Kate Durbin is a Los Angeles, California-based writer, digital and performance artist. She is the author of several books of fiction and poetry including E! Entertainment,ABRA,The Ravenous Audience, and Hoarders. Durbin's work primarily centers around popular culture and digital media, exploring the way the Internet, reality TV, and social media affect society and the human condition. She has called popular culture the subject matter of her work, as well as her artistic material. Of Durbin's writing, Christopher Higgs wrote for HTML Giant, "I call Kate Durbin one of the most compelling contemporary American writers because I feel like she's in her own lane. No one does what she does in the way that she does it."
Books
The Ravenous Audience, a collection of poetry that utilizes a wide variety of forms, was selected by Chris Abani for the Black Goat imprint of Akashic Books. The book deals with coming of age via a variety of media, from poems based on the films of Catherine Breillat to rewrites of archetypal figures such as Gretel, Little Red Riding Hood, Marilyn Monroe, Amelia Earhart, Jezebel, and Clara Bow.

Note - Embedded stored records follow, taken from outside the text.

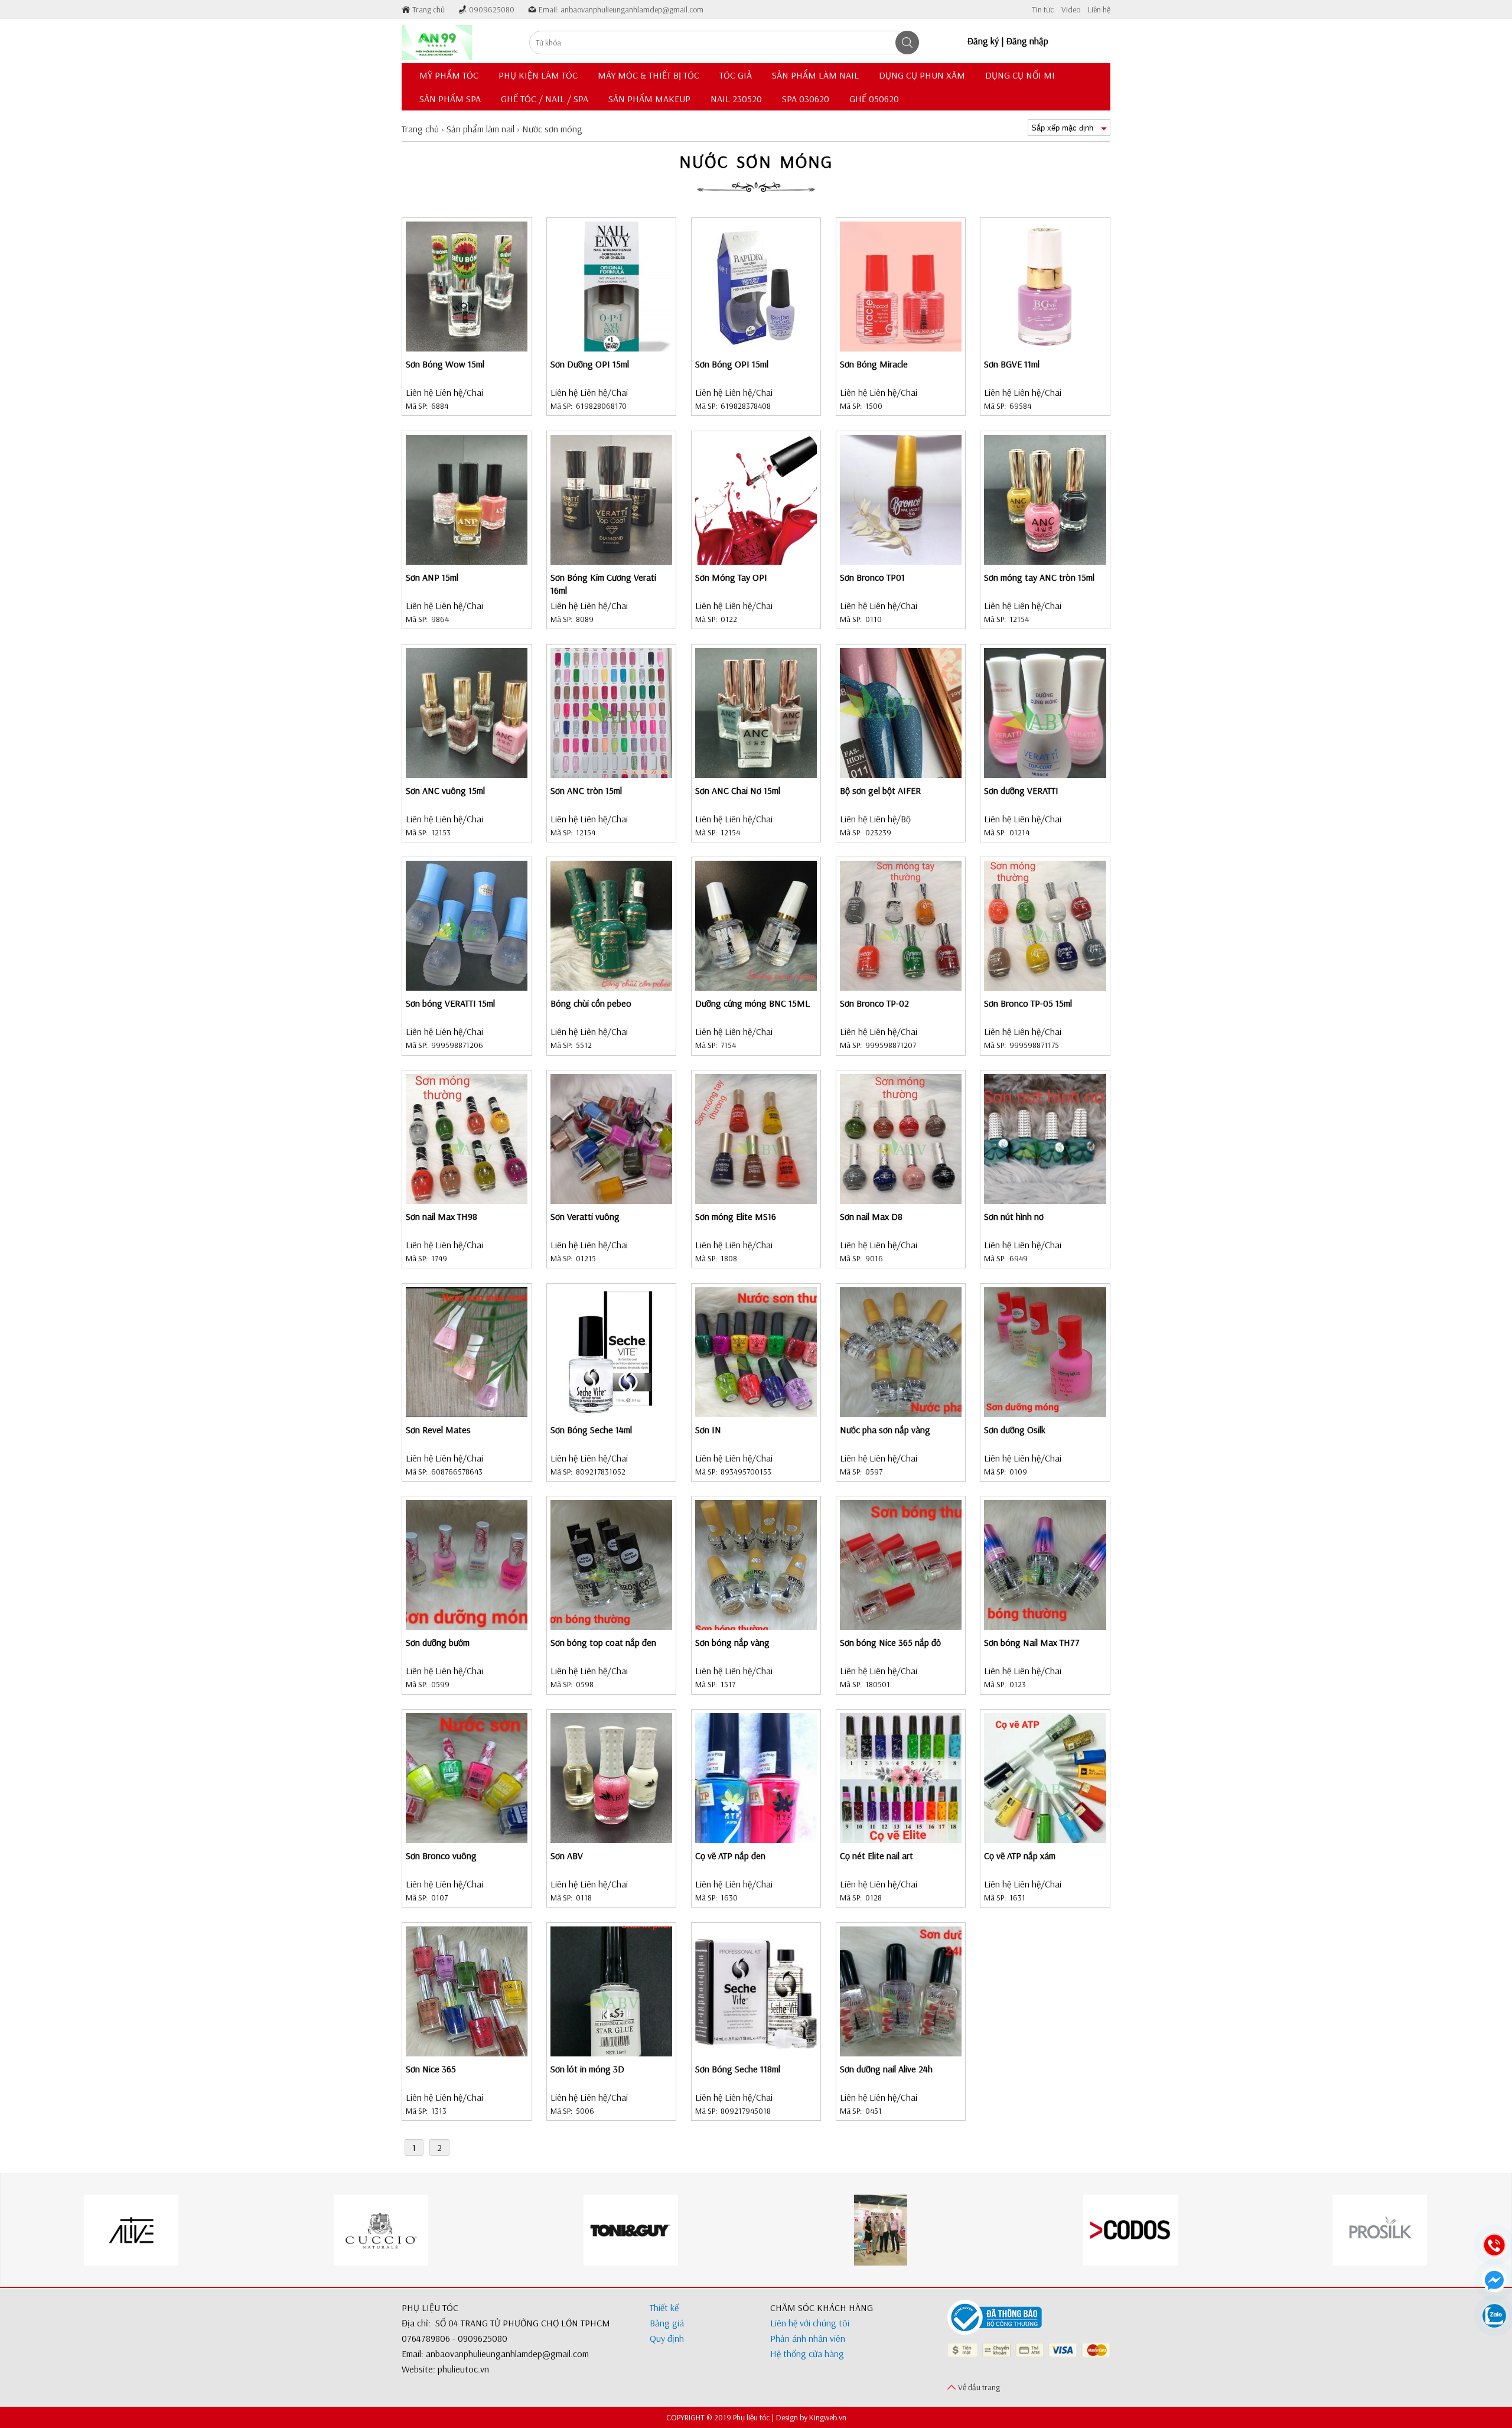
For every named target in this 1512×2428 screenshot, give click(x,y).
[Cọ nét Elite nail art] (901, 1778)
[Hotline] (1494, 2245)
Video (1070, 9)
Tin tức (1043, 9)
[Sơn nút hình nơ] (1045, 1139)
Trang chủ (428, 9)
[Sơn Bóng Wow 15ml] (466, 286)
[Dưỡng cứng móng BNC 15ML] (756, 926)
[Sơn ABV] (611, 1778)
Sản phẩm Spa (450, 99)
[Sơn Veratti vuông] (611, 1139)
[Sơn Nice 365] (466, 1991)
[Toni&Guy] (631, 2230)
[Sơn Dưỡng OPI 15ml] (611, 286)
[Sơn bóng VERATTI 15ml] (466, 926)
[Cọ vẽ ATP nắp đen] (756, 1778)
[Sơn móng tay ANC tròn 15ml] (1045, 500)
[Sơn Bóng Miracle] (901, 286)
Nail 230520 (736, 99)
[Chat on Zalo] (1494, 2316)
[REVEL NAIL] (880, 2230)
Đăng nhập (1027, 41)
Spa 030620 (805, 99)
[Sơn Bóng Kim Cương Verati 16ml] (611, 500)
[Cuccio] (381, 2230)
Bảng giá (667, 2323)
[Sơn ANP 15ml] (466, 500)
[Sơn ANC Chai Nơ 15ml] (756, 713)
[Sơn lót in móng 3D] (611, 1991)
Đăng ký (983, 41)
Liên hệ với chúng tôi (809, 2323)
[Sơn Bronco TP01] (901, 500)
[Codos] (1130, 2230)
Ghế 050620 (874, 99)
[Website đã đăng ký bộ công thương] (994, 2316)
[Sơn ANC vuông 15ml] (466, 713)
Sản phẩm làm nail (815, 75)
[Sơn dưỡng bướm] (466, 1565)
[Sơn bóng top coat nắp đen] (611, 1565)
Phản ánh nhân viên (807, 2338)
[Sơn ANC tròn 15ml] (611, 713)
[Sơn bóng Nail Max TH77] (1045, 1565)
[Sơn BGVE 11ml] (1045, 286)
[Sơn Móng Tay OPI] (756, 500)
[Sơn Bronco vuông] (466, 1778)
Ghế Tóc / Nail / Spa (544, 99)
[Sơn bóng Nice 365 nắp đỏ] (901, 1565)
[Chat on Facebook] (1494, 2280)
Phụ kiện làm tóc (538, 75)
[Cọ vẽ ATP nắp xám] (1045, 1778)
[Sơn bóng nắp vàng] (756, 1565)
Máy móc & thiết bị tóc (648, 75)
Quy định (667, 2338)
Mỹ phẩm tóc (448, 75)
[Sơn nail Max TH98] (466, 1139)
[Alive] (131, 2230)
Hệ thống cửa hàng (807, 2353)
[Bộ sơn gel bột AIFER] (901, 713)
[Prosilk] (1380, 2230)
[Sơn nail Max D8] (901, 1139)
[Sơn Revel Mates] (466, 1352)
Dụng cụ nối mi (1020, 75)
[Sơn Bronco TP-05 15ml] (1045, 926)
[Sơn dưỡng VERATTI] (1045, 713)
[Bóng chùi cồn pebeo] (611, 926)
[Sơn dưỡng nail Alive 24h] (901, 1991)
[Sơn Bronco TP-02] (901, 926)
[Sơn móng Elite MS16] (756, 1139)
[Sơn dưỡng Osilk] (1045, 1352)
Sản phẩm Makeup (649, 99)
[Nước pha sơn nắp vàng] (901, 1352)
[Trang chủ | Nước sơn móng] (455, 42)
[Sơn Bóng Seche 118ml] (756, 1991)
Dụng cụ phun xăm (922, 75)
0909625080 (491, 9)
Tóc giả (735, 75)
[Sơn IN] (756, 1352)
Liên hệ (1099, 9)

In a review for Rain Taxi, Johannes Goransson called the book "iconophilic, starving...a poetics of Plath-influenced engagement with the peanut crunching crowd." Poet Juan Felipe Herrera called it "a brutal tour de force." E! Entertainment, Durbin's second book, consists of short stories crafted from meticulous notes on reality television shows revolving around women, class and lifestyle themes. Some of the shows in Durbin's book are Keeping Up with the Kardashians, Real Housewives of Beverly Hills, and MTV's The Hills. Durbin calls the book's format "literary television, a genre unto itself." E! Entertainment also explores the courtroom trials of Lindsay Lohan, Amanda Knox, and Anna Nicole Smith. Nylon magazine said of the book: "Durbin elevates petty O.C. arguments between Lauren Conrad and Heidi Montag to the status of serious literature." Heidi Montag praised the book, calling Durbin "pop culture's stenographer." Her third book of poetry, Hoarders, continues her work with reality TV. It is forthcoming from Wave Books in 2021. Hoarders examines the reality TV show of the same name.
Performance Art
Durbin's performance project Hello Selfie explored gender and the selfie phenomenon. The performance took place "IRL," in a public setting such as a mall or art fair, and online, simultaneously. Durbin called it "passive aggressive performance art," because the performers ignored the audience, taking selfies constantly and uploading them to the Facebook event wall. The three iterations with women performers wearing underwear, colorful wigs, and Hello Kitty stickers, took place in Miami at the Pulse Art Fair, Union Square with Transfer Gallery, and Perform Chinatown in Chinatown Los Angeles. The iteration with men in no shirts and pants took place in Brisbane Australia in collaboration with Arts Queensland. Hello Selfie received critical attention in The New York Times, Public Art Dialogue, and elswewhere; it was featured in the show Body Anxiety curated by Leah Schrager and Jennifer Chan as well as a number of international and national art exhibitions in galleries and museums.
Internet-based projects
Durbin founded the online critical journal Gaga Stigmata: Critical Writings and Art about Lady Gaga in 2010, which ended its run in 2013. The blog critically engaged with Lady Gaga's "shock pop phenomenon" and "moved at the speed of pop," responding to pop cultural phenomenon almost instantly after they occurred, a way of doing criticism that was new at the time. Gaga Stigmata received considerable press attention from sources as diverse as NPR, CBC's Q, Yale's American Scholar Magazine, AOL, The Atlantic, Spex, Huffington Post, Pop Matters, Berfrois, Voice Tribune, and many others. Members of Gaga's team, including Nicola Formichetti, hair stylist Frederic “Freddie” Aspiras, and visual artist Millie Brown have also tweeted and praised Gaga Stigmata's work. The journal has been used as a resource in classrooms across the world, and has been studied at conferences as a phenomenon in its own right, as a new way to do criticism in the era of the internet.